According to ARC estimates, Atlanta’s 11-county metropolitan area added 64,400 residents over the year prior to April, for a total population of 5.28 million. All 11 counties studied experienced population gains in that time period, per ARC officials. (Note: The U.S. Census Bureau defines metro Atlanta as 29 counties with a population of roughly a million more people.)
The ARC’s findings come after a Wall Street Journal report titled “Atlanta’s Growth Streak Has Come to an End” caused a national stir last month, pointing to a dip in domestic migration over the 12 months ending in mid-2024. Atlanta boosters and economists argued that take didn’t paint the full picture of metro population trends.
The metro’s growth is actually gaining momentum, if slightly. The nearly 65,000 people added metro-wide last year was about 1,700 more than the year prior, per the ARC’s analysis, though growth rates remain significantly lower than boomtimes in the 1980s and 1990s.
As with previous years, the City of Atlanta led the region in number of building permits issued (8,109) by far; second-place Gwinnett County notched 5,607 permits in the same period.
Looking northeast, the 1072 West Peachtree skyrise's stance over Spring Street, with other landmark Midtown buildings in the background. Josh Green/Urbanize Atlanta
According to ARC estimates, the city added another 10,600 people for nearly 2 percent growth. That pushed the city’s total population to almost 543,000 residents—good for the most in history, following a previous peak of 497,000 residents in the 1970s.
Multifamily housing developments in hot zones such as Midtown and along the Beltline corridor have fueled the city’s population surge, which has averaged 1.7 percent since 2010, following three decades of stagnation, per the ARC.

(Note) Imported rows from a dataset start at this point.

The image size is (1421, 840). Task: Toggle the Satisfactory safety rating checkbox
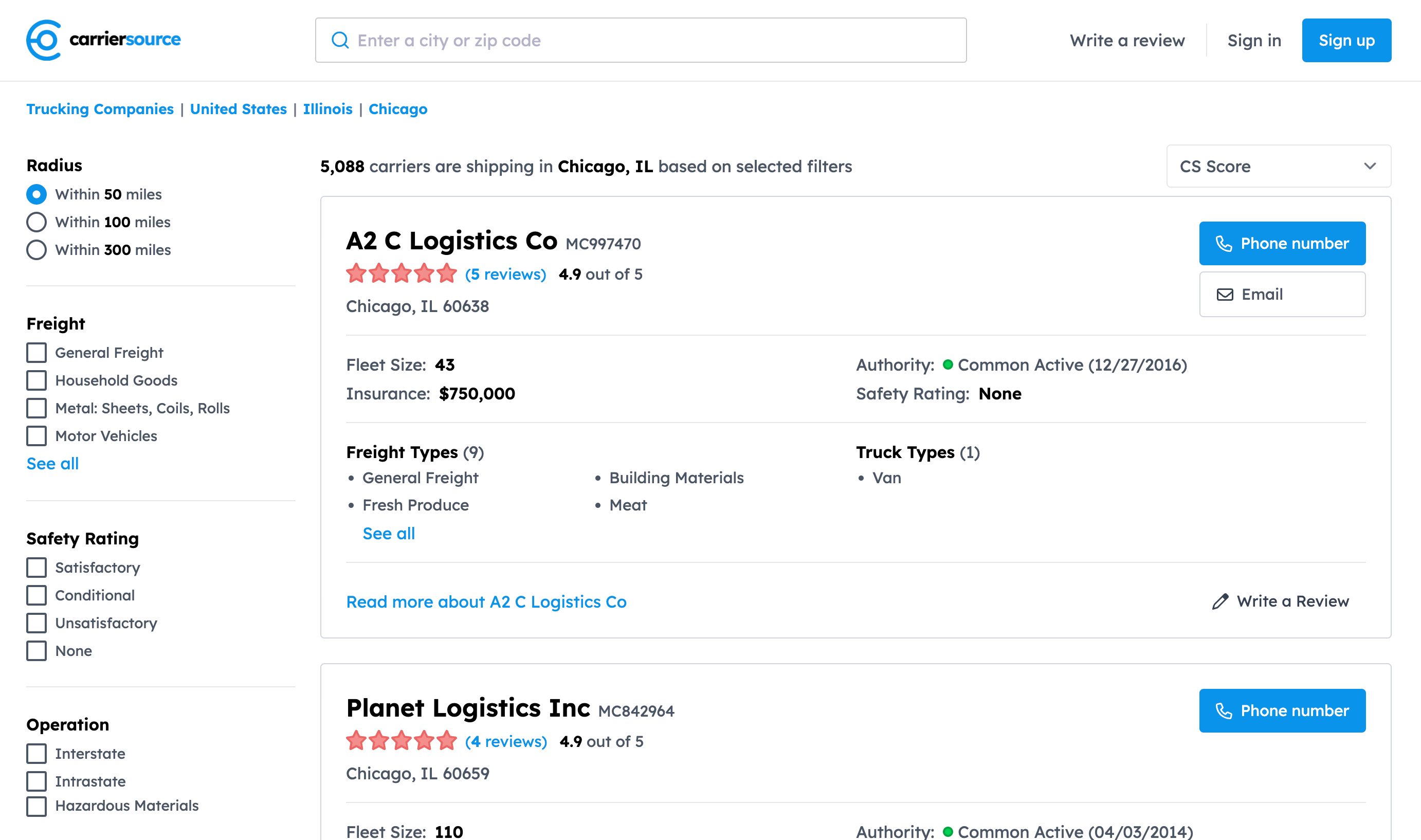[x=37, y=566]
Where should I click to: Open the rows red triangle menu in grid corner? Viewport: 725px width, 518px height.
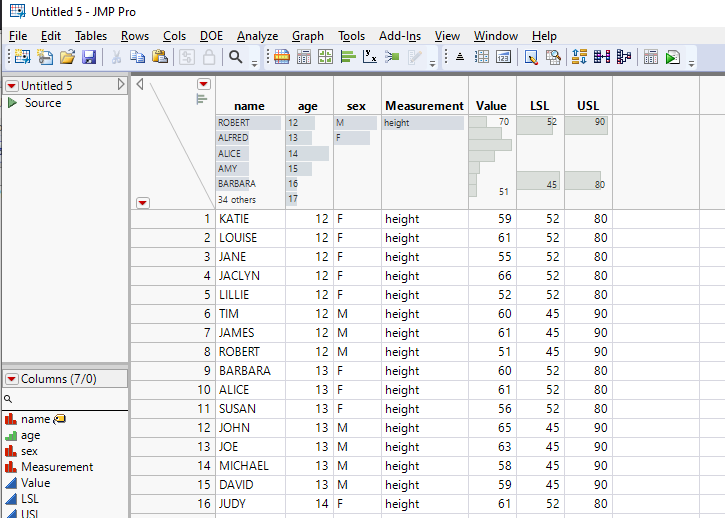[x=143, y=202]
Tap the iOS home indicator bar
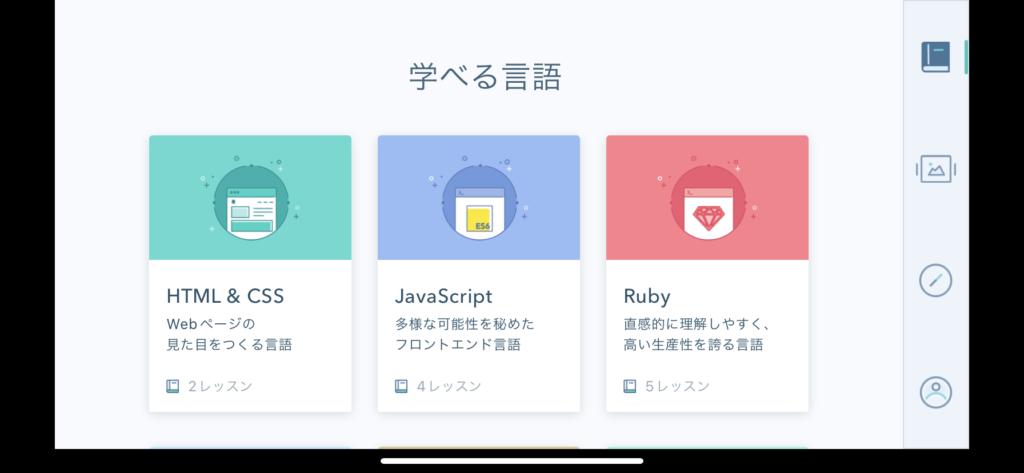The height and width of the screenshot is (473, 1024). (x=512, y=461)
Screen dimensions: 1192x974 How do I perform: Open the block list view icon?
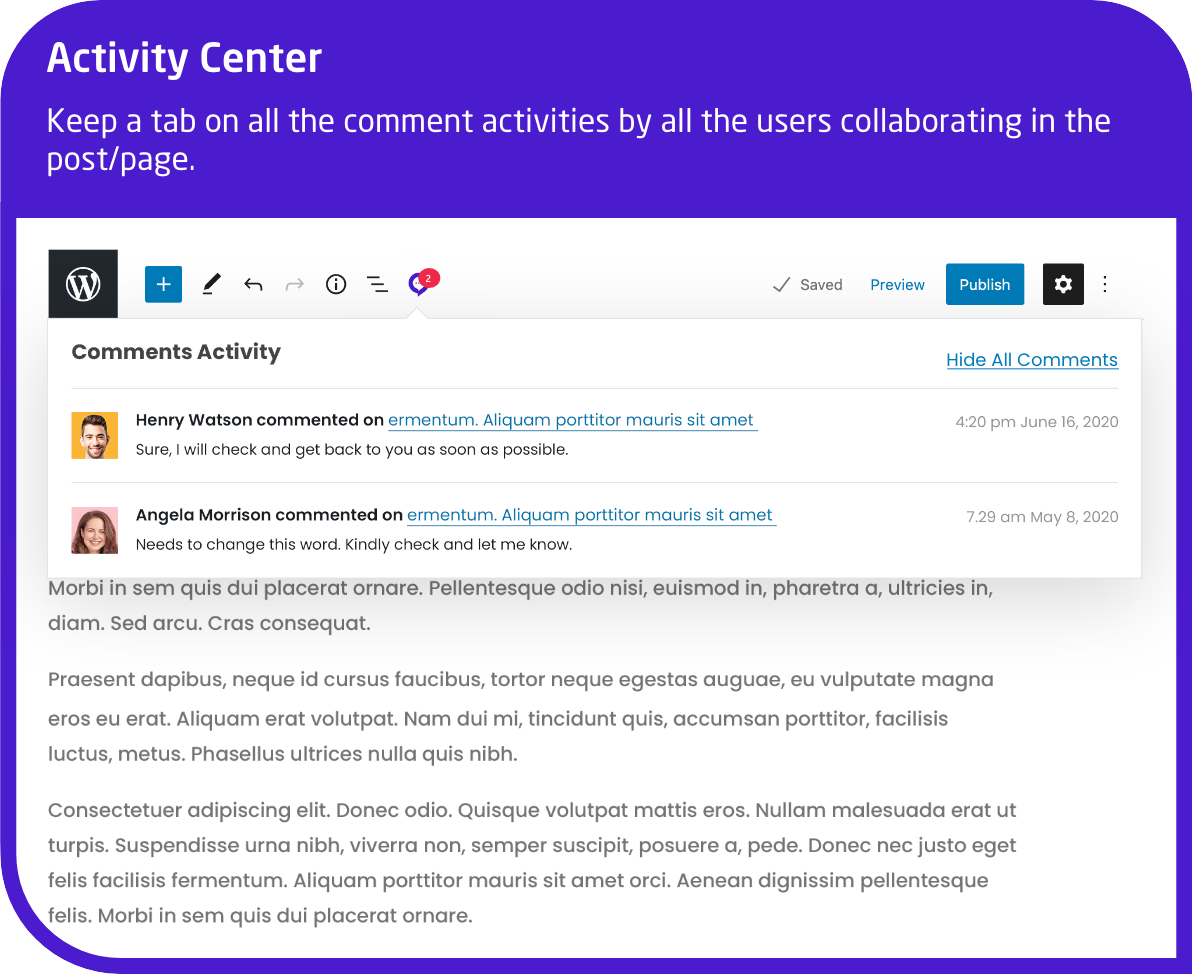[x=377, y=284]
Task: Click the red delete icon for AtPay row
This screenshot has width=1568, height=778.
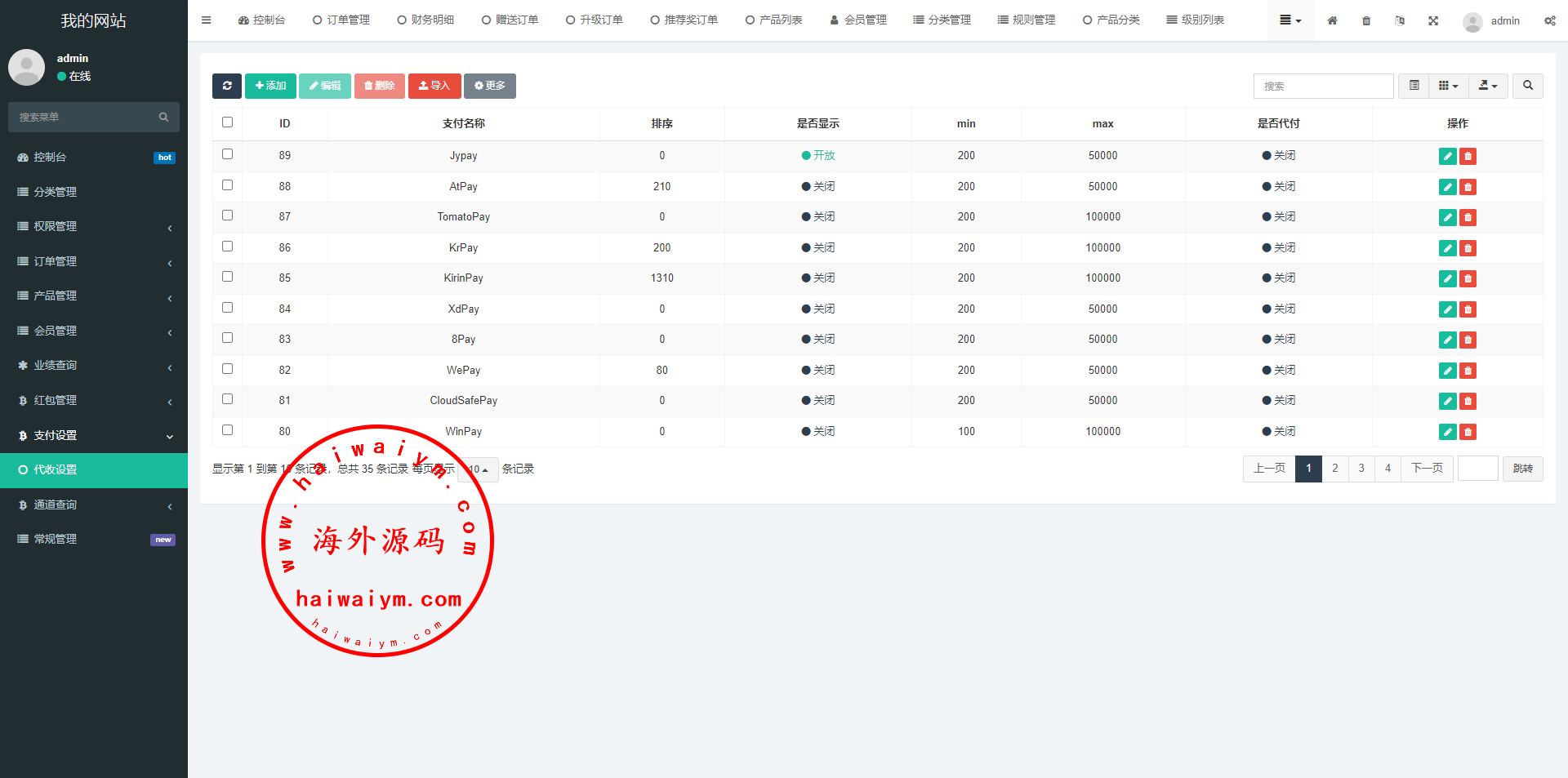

The only higher metro growth rates across the year ending in April were logged in Forsyth and Cherokee counties, which each swelled at a 2.4-percent clip, per the ARC.
Fulton County—including the City of Atlanta—tallied the highest numeric boost in residents in the region (18,800), followed by Gwinnett (15,200), Cherokee (7,100), Forsyth (6,700), and Henry (4,600) counties. (Strangely absent: Cobb and DeKalb, eh?)
Driving the metro’s growth is an employment base that’s swelled by 8 percent since pandemic-addled early 2020, good for the seventh-highest rate in the nation among metro areas, per ARC’s tally. But the outlook isn’t entirely rosy. Spiking housing costs, driven by still-low supply, have “acted as a brake on the region’s population growth,” per the report.
Throughout 2024, just shy of 29,500 building permits were issue across the 11-county region. That’s a 3-percent increase from a year earlier, but it’s still lower than permit levels prior to the Great Recession, when the metro’s population was smaller, per the ARC.
Anna Roach, ARC executive director and CEO, said the new data show metro Atlanta continues to be among the country’s most dynamic and vibrant regions. “Businesses continue to choose metro Atlanta as a place to grow and thrive, from global corporations to nimble start-ups,” said Roach in a statement. “This keeps our economy moving and our population growing.”